* [EXCERPT]
== Segment start ==

At the event, tribute was paid to three of the first men in this town in western Cuba who dared to dress as women in public.


The message of AIDS prevention, with strong emphasis on the impact of HIV, the AIDS virus, on the community of men who have sex with men, reached the nearly 500 people who filled the Teatro Milanés, an emblem of national culture, built in 1837.

“We have shared the message with all the wide variety in the world of men who have sex with other men. This kind of artistic performance, which tries to educate people about the ethics of responsible sexuality, and also elevate aesthetic levels, is both important and timely,” said poet Nelson Simón, from Pinar del Río.

Simón, considered one of the greatest national figures of homoerotic poetry, said that “the gay world continues to lack places to socialise,” even though Cuba is a country “mature enough to learn to live with all kinds of different options.”

The issue becomes particularly important in the context of the national campaign against AIDS. By late 2007, the number of HIV-positive people diagnosed in the country amounted to 9,039, of whom 81 percent were male.

Out of these men, 86.1 percent said they had sex with other men, according to Public Health Ministry sources.

== Segment end ==

* [RECORD EXTRACTS]
== Segment start ==

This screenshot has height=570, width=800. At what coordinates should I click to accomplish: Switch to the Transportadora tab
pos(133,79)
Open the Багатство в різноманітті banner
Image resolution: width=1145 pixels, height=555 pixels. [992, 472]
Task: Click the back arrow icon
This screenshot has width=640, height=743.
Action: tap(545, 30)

== Segment end ==
== Segment start ==

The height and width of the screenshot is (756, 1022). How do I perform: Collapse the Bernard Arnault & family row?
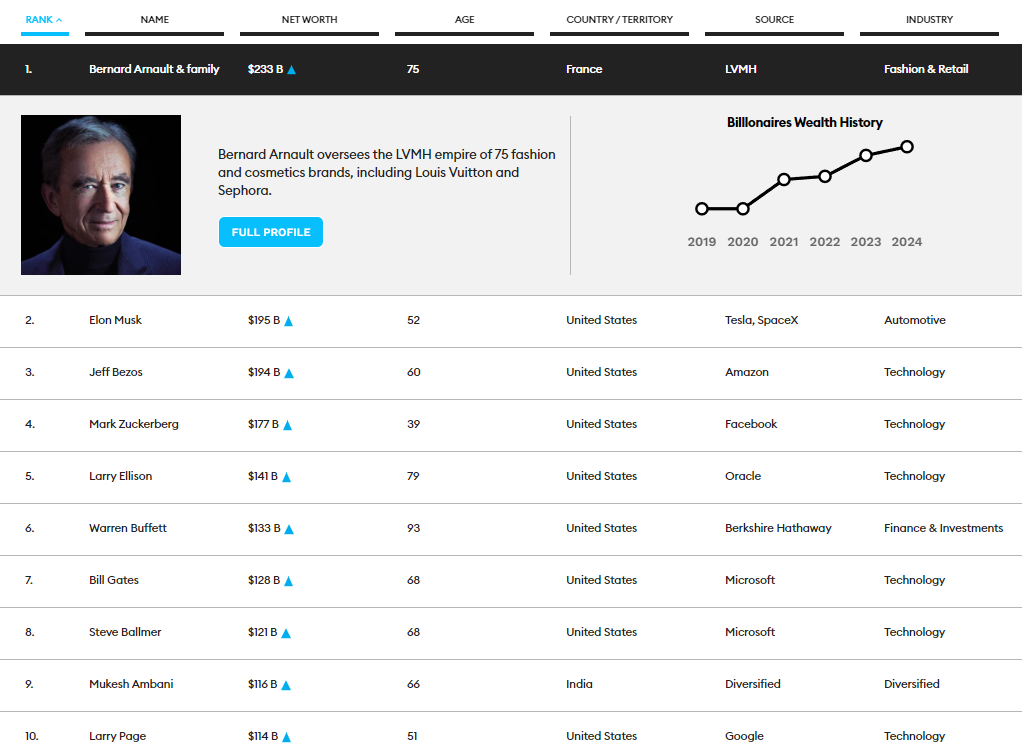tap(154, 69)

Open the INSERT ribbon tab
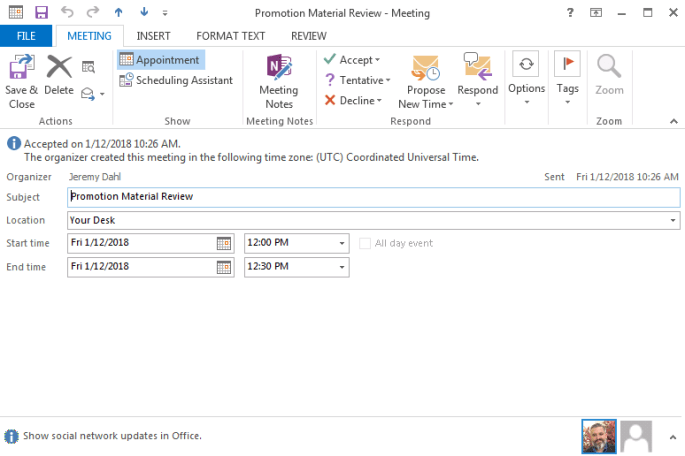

== Segment end ==

* [TASKS AND EXERCISES]
1 > Decide whether each statement agrees with the excerpt about AIDS prevention in Cuba: (a) the Teatro Milanés was built in 1837; (b) by late 2007, most HIV-positive people diagnosed in Cuba were female; (c) Nelson Simón is from Havana. For each, answer yes or no and quote the deciding words of the excerpt.
2 > Reproduce the excerpt about AIDS prevention in Cuba word for word, from "At the event, tribute" up to and including "Pinar del Río.".

* [EXERCISE SOLUTIONS]
1 >
(a) Yes: "built in 1837"
(b) No: "of whom 81 percent were male"
(c) No: "said poet Nelson Simón, from Pinar del Río"

2 >
At the event, tribute was paid to three of the first men in this town in western Cuba who dared to dress as women in public.


The message of AIDS prevention, with strong emphasis on the impact of HIV, the AIDS virus, on the community of men who have sex with men, reached the nearly 500 people who filled the Teatro Milanés, an emblem of national culture, built in 1837.

“We have shared the message with all the wide variety in the world of men who have sex with other men. This kind of artistic performance, which tries to educate people about the ethics of responsible sexuality, and also elevate aesthetic levels, is both important and timely,” said poet Nelson Simón, from Pinar del Río.